_WHAT IS REQUIRED:_ Rewrite the data from its first line up to and including the line with "Describe the element at coordinates (63, 1254)" as a JSON list of strings, one string per line, leaving out blank lines.

(Item position data)
-----
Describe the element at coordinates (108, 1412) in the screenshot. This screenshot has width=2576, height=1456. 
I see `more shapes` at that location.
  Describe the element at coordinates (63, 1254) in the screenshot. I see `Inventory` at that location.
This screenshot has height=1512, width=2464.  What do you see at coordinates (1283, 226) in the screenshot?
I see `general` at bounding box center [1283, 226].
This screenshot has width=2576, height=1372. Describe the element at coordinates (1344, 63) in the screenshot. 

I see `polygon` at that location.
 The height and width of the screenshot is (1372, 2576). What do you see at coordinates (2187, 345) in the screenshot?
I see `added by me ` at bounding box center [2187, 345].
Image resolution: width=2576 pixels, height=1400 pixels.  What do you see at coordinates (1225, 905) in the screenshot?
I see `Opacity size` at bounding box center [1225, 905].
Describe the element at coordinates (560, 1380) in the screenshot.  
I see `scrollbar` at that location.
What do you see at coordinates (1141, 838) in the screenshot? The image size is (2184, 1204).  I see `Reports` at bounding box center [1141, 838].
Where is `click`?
-----
_ANSWER TO THIS EXERCISE:_
[
  "Describe the element at coordinates (108, 1412) in the screenshot. This screenshot has width=2576, height=1456. ",
  "I see `more shapes` at that location.",
  "  Describe the element at coordinates (63, 1254) in the screenshot. I see `Inventory` at that location."
]